» Page text
-- begin --

Letter from Donald Baker to his mother

SBakerDA19210428v20134-0001.jpg
SBakerDA19210428v20134-0002.jpg

Title

Letter from Donald Baker to his mother

Description

Apologizes for being gloomy in his last letter. Mentions that there had been talk of sending long standing prisoners to neutral countries but does not think much chance as many had been there for over 3 years. Comments that no mail had arrived from her and there must be some holdup but mail was arriving from other parts of world. Mentions snow and brewing raisons and drinking result but only once as raisons were too good a food source to use for this more than once.

Creator

Date

1943-11-28

Temporal Coverage

Language

Format

Handwritten prisoner of war letter form

Rights

This content is available under a CC BY-NC 4.0 International license (Creative Commons Attribution-NonCommercial 4.0). It has been published ‘as is’ and may contain inaccuracies or culturally inappropriate references that do not necessarily reflect the official policy or position of the University of Lincoln or the International Bomber Command Centre. For more information, visit https://creativecommons.org/licenses/by-nc/4.0/ and https://ibccdigitalarchive.lincoln.ac.uk/omeka/legal.

Identifier

SBakerDA19210428v20134

Transcription

[date stamp]
[inserted] Recd 15 Feby [/inserted]
[underlined] Kreigsgefangenenpost [/underlined]
[inserted] MIT LUFTPOST [underlined] AB KAIRO [/underlined] [inserted]
[five ink stamps]
[date stamp]
MRS. C. BAKER
CHARLTON
Empfangsort: INYAZURA
Strasse: SOUTHERN
Kreis: RHODESIA
Land: SOUTH AFRICA
Gebührenfrei!
Absender:
Vor- und Zuname: F/O DONALD ARTHUR BAKER
Gefangenennummer: 665
Lager Bezeichnung: M.-Stammlager Luft 3
[underlined] Deutschland (Germany) [/underlined]
[page break]
28.11.1943.

-- end --

Extracted data entries
-- begin --

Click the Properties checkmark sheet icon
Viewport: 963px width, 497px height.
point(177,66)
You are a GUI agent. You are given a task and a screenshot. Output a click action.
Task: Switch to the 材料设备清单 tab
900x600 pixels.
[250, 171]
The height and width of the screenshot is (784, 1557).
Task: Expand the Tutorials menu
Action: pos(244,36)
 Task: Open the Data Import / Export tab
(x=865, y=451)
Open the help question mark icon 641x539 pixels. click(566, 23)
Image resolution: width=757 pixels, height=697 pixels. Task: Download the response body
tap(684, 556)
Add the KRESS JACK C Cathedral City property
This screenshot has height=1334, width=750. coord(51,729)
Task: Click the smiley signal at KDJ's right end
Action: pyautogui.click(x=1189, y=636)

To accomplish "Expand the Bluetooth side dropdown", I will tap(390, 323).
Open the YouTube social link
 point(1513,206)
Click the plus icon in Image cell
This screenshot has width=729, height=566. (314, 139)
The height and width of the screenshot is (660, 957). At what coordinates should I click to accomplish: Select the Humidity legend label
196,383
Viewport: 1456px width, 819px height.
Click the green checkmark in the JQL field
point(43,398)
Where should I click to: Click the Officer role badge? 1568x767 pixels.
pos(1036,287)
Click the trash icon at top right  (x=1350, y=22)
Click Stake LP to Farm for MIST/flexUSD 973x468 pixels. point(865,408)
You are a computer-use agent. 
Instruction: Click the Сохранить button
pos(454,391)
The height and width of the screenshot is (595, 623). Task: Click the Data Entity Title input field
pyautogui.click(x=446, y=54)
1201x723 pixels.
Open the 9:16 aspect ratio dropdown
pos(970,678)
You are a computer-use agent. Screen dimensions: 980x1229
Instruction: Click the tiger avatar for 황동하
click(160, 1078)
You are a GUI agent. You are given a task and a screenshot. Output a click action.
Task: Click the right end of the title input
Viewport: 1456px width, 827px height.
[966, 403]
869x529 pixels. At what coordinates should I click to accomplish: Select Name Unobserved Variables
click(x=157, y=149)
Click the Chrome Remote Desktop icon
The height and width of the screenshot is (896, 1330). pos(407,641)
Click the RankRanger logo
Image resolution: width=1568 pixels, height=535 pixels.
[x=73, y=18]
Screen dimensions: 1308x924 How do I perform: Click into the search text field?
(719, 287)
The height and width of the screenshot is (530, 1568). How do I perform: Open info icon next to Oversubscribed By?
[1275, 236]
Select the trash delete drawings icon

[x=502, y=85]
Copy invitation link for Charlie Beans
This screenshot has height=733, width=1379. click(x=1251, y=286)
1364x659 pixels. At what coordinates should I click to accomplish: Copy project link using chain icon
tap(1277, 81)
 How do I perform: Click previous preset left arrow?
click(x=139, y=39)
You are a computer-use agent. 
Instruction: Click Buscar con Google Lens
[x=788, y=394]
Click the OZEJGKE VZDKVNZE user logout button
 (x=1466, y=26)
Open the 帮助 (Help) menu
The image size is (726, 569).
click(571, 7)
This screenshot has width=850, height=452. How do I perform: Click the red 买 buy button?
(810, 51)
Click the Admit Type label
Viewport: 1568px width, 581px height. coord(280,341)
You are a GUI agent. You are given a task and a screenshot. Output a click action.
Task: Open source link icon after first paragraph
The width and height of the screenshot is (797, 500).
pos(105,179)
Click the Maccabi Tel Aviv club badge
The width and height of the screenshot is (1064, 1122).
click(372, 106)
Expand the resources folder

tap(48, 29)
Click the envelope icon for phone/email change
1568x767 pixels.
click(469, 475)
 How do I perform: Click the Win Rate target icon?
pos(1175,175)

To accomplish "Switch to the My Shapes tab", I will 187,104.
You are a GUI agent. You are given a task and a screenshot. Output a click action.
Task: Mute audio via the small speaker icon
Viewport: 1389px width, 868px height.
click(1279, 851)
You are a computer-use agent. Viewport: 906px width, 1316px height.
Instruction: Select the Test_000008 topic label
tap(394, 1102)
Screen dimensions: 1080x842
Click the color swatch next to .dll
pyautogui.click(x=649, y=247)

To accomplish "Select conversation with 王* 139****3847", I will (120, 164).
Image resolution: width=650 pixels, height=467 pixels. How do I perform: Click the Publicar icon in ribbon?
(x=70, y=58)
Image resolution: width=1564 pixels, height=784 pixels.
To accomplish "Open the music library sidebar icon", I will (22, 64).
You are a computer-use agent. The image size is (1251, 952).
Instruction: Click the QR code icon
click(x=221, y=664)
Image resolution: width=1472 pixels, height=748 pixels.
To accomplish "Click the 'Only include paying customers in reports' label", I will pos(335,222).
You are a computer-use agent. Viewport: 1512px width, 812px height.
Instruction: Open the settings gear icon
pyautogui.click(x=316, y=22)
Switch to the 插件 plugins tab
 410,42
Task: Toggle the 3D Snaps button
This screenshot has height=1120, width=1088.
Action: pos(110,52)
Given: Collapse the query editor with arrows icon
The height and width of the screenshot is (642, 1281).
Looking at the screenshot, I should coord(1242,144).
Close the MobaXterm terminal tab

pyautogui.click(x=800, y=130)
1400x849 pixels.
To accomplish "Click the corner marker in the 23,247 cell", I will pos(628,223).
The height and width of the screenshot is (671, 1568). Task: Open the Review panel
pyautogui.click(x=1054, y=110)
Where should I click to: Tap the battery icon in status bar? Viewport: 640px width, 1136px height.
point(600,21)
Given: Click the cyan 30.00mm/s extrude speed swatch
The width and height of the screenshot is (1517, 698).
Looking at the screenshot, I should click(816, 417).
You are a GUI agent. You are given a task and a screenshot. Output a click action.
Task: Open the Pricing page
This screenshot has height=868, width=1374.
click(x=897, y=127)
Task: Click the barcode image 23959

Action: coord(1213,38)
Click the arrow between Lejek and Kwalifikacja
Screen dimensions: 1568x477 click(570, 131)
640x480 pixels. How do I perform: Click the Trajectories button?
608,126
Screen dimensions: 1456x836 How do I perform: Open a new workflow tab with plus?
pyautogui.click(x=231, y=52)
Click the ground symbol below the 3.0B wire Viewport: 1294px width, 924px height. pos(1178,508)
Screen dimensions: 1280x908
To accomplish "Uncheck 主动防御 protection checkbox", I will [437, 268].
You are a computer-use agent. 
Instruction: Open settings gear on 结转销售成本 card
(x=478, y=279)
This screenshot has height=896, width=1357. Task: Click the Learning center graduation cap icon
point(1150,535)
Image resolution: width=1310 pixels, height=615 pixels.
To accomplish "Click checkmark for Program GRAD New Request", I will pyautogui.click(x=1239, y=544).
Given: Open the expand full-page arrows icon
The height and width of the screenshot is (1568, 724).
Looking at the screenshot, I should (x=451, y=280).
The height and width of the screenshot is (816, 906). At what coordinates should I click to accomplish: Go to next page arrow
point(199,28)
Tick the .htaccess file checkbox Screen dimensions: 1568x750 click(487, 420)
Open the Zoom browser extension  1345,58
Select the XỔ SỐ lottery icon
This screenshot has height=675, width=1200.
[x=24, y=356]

-- end --

» Set tasks
**A.** Copy out the whole letter page.
**B.** In the listing, rewrite the part that opens with the line containing "Given: Collapse the" and closes with the line containing "Action: coord(1213,38)", changing "Open" to "Show" and leaving everything else unchanged.

» Results
**A.**
Letter from Donald Baker to his mother

SBakerDA19210428v20134-0001.jpg
SBakerDA19210428v20134-0002.jpg

Title

Letter from Donald Baker to his mother

Description

Apologizes for being gloomy in his last letter. Mentions that there had been talk of sending long standing prisoners to neutral countries but does not think much chance as many had been there for over 3 years. Comments that no mail had arrived from her and there must be some holdup but mail was arriving from other parts of world. Mentions snow and brewing raisons and drinking result but only once as raisons were too good a food source to use for this more than once.

Creator

Date

1943-11-28

Temporal Coverage

Language

Format

Handwritten prisoner of war letter form

Rights

This content is available under a CC BY-NC 4.0 International license (Creative Commons Attribution-NonCommercial 4.0). It has been published ‘as is’ and may contain inaccuracies or culturally inappropriate references that do not necessarily reflect the official policy or position of the University of Lincoln or the International Bomber Command Centre. For more information, visit https://creativecommons.org/licenses/by-nc/4.0/ and https://ibccdigitalarchive.lincoln.ac.uk/omeka/legal.

Identifier

SBakerDA19210428v20134

Transcription

[date stamp]
[inserted] Recd 15 Feby [/inserted]
[underlined] Kreigsgefangenenpost [/underlined]
[inserted] MIT LUFTPOST [underlined] AB KAIRO [/underlined] [inserted]
[five ink stamps]
[date stamp]
MRS. C. BAKER
CHARLTON
Empfangsort: INYAZURA
Strasse: SOUTHERN
Kreis: RHODESIA
Land: SOUTH AFRICA
Gebührenfrei!
Absender:
Vor- und Zuname: F/O DONALD ARTHUR BAKER
Gefangenennummer: 665
Lager Bezeichnung: M.-Stammlager Luft 3
[underlined] Deutschland (Germany) [/underlined]
[page break]
28.11.1943.

**B.**
Given: Collapse the query editor with arrows icon
The height and width of the screenshot is (642, 1281).
Looking at the screenshot, I should coord(1242,144).
Close the MobaXterm terminal tab

pyautogui.click(x=800, y=130)
1400x849 pixels.
To accomplish "Click the corner marker in the 23,247 cell", I will pos(628,223).
The height and width of the screenshot is (671, 1568). Task: Show the Review panel
pyautogui.click(x=1054, y=110)
Where should I click to: Tap the battery icon in status bar? Viewport: 640px width, 1136px height.
point(600,21)
Given: Click the cyan 30.00mm/s extrude speed swatch
The width and height of the screenshot is (1517, 698).
Looking at the screenshot, I should click(816, 417).
You are a GUI agent. You are given a task and a screenshot. Output a click action.
Task: Show the Pricing page
This screenshot has height=868, width=1374.
click(x=897, y=127)
Task: Click the barcode image 23959

Action: coord(1213,38)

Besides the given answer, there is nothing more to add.